[Saved entries]
============

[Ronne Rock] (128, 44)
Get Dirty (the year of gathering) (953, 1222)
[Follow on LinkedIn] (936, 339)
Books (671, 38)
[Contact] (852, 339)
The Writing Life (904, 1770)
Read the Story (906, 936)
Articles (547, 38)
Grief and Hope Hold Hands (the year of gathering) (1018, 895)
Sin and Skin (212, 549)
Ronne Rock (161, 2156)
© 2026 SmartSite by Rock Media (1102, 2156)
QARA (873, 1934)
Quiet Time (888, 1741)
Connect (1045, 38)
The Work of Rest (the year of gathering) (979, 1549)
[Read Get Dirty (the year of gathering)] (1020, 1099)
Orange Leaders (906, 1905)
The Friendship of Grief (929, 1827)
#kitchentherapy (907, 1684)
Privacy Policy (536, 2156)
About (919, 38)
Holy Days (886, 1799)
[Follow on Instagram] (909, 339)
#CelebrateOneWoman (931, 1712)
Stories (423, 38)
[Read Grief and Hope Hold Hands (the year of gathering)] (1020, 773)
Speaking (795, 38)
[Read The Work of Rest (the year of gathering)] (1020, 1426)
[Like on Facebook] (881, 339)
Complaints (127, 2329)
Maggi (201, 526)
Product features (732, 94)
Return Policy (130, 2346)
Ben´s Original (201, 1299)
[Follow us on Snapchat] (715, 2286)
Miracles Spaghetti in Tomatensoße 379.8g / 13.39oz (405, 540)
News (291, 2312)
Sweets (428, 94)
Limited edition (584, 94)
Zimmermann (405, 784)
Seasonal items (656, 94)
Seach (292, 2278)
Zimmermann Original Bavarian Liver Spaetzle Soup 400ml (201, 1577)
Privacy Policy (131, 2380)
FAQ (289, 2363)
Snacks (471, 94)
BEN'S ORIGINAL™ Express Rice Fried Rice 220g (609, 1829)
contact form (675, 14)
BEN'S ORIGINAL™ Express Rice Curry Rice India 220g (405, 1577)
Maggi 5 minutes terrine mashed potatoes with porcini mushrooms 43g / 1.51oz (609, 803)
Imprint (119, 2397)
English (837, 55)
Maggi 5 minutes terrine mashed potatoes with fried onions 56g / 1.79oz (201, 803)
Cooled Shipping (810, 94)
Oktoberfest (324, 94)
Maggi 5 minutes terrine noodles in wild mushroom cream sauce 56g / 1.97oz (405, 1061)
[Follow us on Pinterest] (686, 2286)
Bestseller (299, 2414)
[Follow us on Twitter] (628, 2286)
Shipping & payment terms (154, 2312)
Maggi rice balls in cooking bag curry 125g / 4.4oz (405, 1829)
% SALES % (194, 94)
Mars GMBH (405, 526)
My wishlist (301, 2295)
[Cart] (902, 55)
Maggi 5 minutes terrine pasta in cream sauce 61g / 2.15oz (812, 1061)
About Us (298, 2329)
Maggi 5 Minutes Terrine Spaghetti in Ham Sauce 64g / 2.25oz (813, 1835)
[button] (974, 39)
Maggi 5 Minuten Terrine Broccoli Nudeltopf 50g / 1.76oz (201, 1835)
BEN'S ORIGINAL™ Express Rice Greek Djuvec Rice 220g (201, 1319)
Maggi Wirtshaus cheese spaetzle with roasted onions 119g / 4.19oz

============

◆ THE PROBLEM ◆
Restate each of the entries above verbatim.

◆ OUTPUT ◆
[Ronne Rock] (128, 44)
Get Dirty (the year of gathering) (953, 1222)
[Follow on LinkedIn] (936, 339)
Books (671, 38)
[Contact] (852, 339)
The Writing Life (904, 1770)
Read the Story (906, 936)
Articles (547, 38)
Grief and Hope Hold Hands (the year of gathering) (1018, 895)
Sin and Skin (212, 549)
Ronne Rock (161, 2156)
© 2026 SmartSite by Rock Media (1102, 2156)
QARA (873, 1934)
Quiet Time (888, 1741)
Connect (1045, 38)
The Work of Rest (the year of gathering) (979, 1549)
[Read Get Dirty (the year of gathering)] (1020, 1099)
Orange Leaders (906, 1905)
The Friendship of Grief (929, 1827)
#kitchentherapy (907, 1684)
Privacy Policy (536, 2156)
About (919, 38)
Holy Days (886, 1799)
[Follow on Instagram] (909, 339)
#CelebrateOneWoman (931, 1712)
Stories (423, 38)
[Read Grief and Hope Hold Hands (the year of gathering)] (1020, 773)
Speaking (795, 38)
[Read The Work of Rest (the year of gathering)] (1020, 1426)
[Like on Facebook] (881, 339)
Complaints (127, 2329)
Maggi (201, 526)
Product features (732, 94)
Return Policy (130, 2346)
Ben´s Original (201, 1299)
[Follow us on Snapchat] (715, 2286)
Miracles Spaghetti in Tomatensoße 379.8g / 13.39oz (405, 540)
News (291, 2312)
Sweets (428, 94)
Limited edition (584, 94)
Zimmermann (405, 784)
Seasonal items (656, 94)
Seach (292, 2278)
Zimmermann Original Bavarian Liver Spaetzle Soup 400ml (201, 1577)
Privacy Policy (131, 2380)
FAQ (289, 2363)
Snacks (471, 94)
BEN'S ORIGINAL™ Express Rice Fried Rice 220g (609, 1829)
contact form (675, 14)
BEN'S ORIGINAL™ Express Rice Curry Rice India 220g (405, 1577)
Maggi 5 minutes terrine mashed potatoes with porcini mushrooms 43g / 1.51oz (609, 803)
Imprint (119, 2397)
English (837, 55)
Maggi 5 minutes terrine mashed potatoes with fried onions 56g / 1.79oz (201, 803)
Cooled Shipping (810, 94)
Oktoberfest (324, 94)
Maggi 5 minutes terrine noodles in wild mushroom cream sauce 56g / 1.97oz (405, 1061)
[Follow us on Pinterest] (686, 2286)
Bestseller (299, 2414)
[Follow us on Twitter] (628, 2286)
Shipping & payment terms (154, 2312)
Maggi rice balls in cooking bag curry 125g / 4.4oz (405, 1829)
% SALES % (194, 94)
Mars GMBH (405, 526)
My wishlist (301, 2295)
[Cart] (902, 55)
Maggi 5 minutes terrine pasta in cream sauce 61g / 2.15oz (812, 1061)
About Us (298, 2329)
Maggi 5 Minutes Terrine Spaghetti in Ham Sauce 64g / 2.25oz (813, 1835)
[button] (974, 39)
Maggi 5 Minuten Terrine Broccoli Nudeltopf 50g / 1.76oz (201, 1835)
BEN'S ORIGINAL™ Express Rice Greek Djuvec Rice 220g (201, 1319)
Maggi Wirtshaus cheese spaetzle with roasted onions 119g / 4.19oz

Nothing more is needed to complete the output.